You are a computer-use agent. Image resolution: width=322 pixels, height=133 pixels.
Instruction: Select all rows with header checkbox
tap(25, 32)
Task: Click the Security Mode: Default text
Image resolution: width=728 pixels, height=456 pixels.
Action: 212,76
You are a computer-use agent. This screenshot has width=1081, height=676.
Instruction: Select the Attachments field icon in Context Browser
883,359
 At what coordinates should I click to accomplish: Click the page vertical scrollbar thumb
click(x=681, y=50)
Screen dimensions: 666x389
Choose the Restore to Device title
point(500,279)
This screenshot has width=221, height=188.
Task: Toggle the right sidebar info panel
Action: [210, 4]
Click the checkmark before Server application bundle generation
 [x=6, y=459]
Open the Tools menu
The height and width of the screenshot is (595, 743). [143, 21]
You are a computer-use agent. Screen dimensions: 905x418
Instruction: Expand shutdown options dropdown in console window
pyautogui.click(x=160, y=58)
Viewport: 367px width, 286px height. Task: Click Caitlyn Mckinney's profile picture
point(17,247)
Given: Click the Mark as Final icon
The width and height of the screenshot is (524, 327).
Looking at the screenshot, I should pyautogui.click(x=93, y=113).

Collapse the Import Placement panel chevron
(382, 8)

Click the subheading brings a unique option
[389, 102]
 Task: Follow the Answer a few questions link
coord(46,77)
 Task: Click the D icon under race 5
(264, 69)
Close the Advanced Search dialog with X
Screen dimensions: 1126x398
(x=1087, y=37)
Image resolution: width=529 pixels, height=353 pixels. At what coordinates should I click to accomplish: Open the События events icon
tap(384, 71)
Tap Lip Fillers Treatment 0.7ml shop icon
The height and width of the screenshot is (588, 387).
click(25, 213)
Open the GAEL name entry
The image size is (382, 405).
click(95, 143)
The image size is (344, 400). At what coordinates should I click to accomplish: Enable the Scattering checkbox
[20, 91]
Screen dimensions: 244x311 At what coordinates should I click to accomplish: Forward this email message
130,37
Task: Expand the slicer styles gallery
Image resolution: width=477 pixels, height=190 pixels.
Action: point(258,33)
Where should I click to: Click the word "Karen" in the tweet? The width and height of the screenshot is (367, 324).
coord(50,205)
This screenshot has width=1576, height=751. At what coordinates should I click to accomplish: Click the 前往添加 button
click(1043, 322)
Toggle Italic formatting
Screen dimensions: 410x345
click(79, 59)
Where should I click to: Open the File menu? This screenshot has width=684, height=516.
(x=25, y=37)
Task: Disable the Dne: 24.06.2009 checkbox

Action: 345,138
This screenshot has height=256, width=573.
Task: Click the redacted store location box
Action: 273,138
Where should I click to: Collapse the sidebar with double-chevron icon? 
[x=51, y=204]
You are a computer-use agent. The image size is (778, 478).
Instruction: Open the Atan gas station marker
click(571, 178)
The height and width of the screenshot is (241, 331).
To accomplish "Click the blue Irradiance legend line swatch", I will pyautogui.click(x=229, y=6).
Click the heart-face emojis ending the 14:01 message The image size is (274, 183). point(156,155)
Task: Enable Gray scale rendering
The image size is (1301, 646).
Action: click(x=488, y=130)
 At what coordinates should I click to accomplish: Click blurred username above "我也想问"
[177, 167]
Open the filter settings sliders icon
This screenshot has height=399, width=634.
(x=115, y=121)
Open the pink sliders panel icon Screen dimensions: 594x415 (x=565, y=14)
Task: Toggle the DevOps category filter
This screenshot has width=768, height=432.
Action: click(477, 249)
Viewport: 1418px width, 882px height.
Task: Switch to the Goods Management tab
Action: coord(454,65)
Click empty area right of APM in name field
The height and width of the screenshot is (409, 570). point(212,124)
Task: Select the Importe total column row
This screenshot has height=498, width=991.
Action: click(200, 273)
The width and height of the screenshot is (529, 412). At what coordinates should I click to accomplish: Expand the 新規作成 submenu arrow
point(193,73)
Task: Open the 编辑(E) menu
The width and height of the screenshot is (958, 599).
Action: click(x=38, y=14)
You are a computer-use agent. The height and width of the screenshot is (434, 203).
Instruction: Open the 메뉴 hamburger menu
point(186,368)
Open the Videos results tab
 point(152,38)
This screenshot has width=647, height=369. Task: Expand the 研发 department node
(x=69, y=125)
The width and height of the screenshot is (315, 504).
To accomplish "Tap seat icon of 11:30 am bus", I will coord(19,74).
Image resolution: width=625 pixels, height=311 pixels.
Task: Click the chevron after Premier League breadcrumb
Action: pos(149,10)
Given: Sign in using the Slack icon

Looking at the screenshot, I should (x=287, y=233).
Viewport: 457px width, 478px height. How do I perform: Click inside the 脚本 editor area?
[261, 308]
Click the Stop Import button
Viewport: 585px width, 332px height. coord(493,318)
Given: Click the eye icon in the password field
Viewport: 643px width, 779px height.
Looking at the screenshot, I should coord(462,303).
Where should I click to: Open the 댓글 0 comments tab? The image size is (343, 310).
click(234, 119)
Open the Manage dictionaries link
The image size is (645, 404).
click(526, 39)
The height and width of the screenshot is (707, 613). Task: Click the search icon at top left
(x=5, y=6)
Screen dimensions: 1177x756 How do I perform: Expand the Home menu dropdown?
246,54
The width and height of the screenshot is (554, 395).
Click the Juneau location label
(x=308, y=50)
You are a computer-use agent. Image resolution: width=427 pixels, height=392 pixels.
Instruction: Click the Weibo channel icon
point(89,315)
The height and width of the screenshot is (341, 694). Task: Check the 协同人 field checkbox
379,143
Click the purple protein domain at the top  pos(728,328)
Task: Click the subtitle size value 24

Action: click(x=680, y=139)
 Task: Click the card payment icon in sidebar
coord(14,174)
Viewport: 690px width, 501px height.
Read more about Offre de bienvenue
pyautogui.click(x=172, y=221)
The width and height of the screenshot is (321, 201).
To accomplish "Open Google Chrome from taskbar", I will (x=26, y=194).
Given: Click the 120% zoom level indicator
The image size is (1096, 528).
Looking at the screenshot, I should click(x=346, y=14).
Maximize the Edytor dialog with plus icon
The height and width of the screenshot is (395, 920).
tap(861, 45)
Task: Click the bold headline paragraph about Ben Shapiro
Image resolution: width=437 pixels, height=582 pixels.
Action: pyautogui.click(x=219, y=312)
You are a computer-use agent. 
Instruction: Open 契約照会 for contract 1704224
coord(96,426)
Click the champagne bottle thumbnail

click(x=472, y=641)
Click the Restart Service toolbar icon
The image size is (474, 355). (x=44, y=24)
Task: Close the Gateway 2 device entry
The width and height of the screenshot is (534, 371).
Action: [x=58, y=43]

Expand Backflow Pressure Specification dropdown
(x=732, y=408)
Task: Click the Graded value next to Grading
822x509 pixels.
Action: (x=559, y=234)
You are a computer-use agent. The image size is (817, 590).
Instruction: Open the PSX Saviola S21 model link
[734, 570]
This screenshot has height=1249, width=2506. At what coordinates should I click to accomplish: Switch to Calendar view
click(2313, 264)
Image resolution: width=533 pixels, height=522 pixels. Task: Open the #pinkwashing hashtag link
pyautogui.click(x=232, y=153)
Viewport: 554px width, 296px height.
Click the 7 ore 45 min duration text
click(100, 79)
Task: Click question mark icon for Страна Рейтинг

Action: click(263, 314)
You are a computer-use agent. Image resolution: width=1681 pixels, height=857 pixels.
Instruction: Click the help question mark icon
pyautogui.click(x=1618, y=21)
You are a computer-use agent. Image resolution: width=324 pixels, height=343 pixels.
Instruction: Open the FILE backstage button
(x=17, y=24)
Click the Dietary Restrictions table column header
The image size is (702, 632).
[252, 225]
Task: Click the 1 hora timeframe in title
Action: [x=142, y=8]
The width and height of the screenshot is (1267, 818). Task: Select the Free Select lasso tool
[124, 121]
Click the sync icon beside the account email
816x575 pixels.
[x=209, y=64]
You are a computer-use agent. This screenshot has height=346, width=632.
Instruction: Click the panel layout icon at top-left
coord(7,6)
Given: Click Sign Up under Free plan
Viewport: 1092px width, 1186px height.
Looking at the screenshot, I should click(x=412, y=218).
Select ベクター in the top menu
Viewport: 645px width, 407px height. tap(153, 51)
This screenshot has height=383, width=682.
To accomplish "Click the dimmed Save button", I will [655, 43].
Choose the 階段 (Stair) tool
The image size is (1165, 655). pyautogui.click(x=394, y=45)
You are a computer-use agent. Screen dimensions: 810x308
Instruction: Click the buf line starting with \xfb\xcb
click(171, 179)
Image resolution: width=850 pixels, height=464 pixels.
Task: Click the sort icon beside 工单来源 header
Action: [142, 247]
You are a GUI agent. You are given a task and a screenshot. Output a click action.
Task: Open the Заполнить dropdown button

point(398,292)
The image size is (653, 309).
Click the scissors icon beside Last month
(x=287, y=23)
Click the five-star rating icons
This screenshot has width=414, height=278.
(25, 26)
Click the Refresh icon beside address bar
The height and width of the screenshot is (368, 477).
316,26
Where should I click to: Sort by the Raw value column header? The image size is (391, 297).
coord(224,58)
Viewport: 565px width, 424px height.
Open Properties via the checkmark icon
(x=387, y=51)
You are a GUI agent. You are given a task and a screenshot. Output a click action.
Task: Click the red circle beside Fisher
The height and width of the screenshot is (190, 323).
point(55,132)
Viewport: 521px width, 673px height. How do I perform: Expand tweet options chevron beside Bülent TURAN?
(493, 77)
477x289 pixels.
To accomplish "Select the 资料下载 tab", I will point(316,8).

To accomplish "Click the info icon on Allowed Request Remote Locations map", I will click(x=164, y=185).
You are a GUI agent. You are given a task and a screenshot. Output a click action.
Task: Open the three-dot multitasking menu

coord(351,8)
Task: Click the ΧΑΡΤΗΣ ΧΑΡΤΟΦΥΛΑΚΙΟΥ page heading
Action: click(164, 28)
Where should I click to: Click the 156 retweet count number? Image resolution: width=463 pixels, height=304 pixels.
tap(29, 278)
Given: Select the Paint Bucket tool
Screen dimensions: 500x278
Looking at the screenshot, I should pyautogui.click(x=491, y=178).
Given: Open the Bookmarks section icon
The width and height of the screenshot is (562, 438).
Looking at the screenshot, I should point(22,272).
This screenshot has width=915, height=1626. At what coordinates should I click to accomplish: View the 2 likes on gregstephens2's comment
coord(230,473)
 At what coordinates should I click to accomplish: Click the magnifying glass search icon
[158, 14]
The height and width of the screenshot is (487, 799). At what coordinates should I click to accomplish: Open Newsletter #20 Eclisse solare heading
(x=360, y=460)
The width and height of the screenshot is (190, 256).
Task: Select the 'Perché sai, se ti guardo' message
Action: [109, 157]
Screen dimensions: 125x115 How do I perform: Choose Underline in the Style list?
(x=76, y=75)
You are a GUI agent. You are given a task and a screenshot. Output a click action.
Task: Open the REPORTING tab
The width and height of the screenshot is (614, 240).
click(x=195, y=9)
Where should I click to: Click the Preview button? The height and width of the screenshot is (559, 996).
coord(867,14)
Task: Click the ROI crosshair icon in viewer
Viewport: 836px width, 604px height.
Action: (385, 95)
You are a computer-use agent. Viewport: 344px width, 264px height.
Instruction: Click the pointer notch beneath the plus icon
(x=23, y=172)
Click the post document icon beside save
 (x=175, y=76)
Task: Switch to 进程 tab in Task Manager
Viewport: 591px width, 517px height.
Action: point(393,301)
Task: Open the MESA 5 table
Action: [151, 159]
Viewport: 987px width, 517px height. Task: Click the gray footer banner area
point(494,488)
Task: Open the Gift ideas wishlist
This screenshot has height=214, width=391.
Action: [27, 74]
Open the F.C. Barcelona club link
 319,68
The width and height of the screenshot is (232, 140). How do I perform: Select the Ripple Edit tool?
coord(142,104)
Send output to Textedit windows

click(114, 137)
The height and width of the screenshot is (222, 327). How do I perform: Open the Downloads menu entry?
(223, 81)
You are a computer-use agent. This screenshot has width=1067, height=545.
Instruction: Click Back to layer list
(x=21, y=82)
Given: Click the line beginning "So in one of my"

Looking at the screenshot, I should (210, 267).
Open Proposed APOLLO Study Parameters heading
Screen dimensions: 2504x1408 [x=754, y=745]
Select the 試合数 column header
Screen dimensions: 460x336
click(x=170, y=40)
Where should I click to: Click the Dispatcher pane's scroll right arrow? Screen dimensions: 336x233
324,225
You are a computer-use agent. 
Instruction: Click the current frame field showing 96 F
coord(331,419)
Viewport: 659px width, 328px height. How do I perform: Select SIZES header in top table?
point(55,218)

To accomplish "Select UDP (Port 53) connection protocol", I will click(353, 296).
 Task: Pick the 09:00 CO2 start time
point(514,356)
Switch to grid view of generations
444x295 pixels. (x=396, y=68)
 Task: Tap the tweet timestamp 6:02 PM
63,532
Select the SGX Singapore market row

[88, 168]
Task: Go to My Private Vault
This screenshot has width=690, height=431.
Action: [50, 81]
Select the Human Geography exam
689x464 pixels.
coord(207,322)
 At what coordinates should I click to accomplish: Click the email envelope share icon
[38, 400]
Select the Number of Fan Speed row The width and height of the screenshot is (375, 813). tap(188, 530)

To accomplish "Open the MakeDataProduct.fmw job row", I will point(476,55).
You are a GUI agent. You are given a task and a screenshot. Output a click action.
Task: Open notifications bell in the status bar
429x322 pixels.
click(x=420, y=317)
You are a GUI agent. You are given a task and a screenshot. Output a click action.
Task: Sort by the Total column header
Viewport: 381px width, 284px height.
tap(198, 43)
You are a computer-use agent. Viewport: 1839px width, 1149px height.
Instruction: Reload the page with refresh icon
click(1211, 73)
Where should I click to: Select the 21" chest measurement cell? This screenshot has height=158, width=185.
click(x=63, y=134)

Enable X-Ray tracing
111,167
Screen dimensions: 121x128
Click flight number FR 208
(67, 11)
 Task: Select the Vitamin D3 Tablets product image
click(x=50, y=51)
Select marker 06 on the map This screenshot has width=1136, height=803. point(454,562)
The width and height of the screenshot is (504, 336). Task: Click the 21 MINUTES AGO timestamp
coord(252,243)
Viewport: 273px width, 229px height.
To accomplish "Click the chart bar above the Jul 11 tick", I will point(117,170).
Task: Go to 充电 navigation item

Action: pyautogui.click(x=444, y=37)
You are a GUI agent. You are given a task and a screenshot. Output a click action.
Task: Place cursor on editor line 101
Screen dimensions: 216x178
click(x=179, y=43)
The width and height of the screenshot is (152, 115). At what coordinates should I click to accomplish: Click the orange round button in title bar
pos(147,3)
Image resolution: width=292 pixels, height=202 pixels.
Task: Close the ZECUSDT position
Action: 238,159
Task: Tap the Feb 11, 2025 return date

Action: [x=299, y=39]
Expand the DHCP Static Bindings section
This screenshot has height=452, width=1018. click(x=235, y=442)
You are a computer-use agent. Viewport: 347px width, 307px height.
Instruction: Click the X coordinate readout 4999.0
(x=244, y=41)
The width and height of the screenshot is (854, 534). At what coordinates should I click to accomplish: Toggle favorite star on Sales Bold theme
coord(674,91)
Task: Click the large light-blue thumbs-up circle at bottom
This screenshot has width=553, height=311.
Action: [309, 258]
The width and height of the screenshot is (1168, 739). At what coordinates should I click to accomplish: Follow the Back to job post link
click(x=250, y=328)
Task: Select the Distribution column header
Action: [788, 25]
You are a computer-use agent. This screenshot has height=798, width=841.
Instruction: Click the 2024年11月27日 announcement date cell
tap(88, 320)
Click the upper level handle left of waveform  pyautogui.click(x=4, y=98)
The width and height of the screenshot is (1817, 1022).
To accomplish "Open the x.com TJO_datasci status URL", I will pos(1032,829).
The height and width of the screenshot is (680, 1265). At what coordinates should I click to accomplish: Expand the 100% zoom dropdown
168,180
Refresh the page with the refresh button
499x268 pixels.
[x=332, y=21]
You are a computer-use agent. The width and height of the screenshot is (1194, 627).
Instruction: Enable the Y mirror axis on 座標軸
+ + +
#### [The problem]
In the entries above, the lines from the one bearing "Given: Click Sign Up under Free plan" up to and including the one bearing "Task: Click the red circle beside Fisher" should be transcribed exactly; no other line is wanted.

#### [Output below]
Given: Click Sign Up under Free plan
Viewport: 1092px width, 1186px height.
Looking at the screenshot, I should click(x=412, y=218).
Select ベクター in the top menu
Viewport: 645px width, 407px height. tap(153, 51)
This screenshot has height=383, width=682.
To accomplish "Click the dimmed Save button", I will [655, 43].
Choose the 階段 (Stair) tool
The image size is (1165, 655). pyautogui.click(x=394, y=45)
You are a computer-use agent. Screen dimensions: 810x308
Instruction: Click the buf line starting with \xfb\xcb
click(171, 179)
Image resolution: width=850 pixels, height=464 pixels.
Task: Click the sort icon beside 工单来源 header
Action: [142, 247]
You are a GUI agent. You are given a task and a screenshot. Output a click action.
Task: Open the Заполнить dropdown button

point(398,292)
The image size is (653, 309).
Click the scissors icon beside Last month
(x=287, y=23)
Click the five-star rating icons
This screenshot has width=414, height=278.
(25, 26)
Click the Refresh icon beside address bar
The height and width of the screenshot is (368, 477).
316,26
Where should I click to: Sort by the Raw value column header? The image size is (391, 297).
coord(224,58)
Viewport: 565px width, 424px height.
Open Properties via the checkmark icon
(x=387, y=51)
You are a GUI agent. You are given a task and a screenshot. Output a click action.
Task: Click the red circle beside Fisher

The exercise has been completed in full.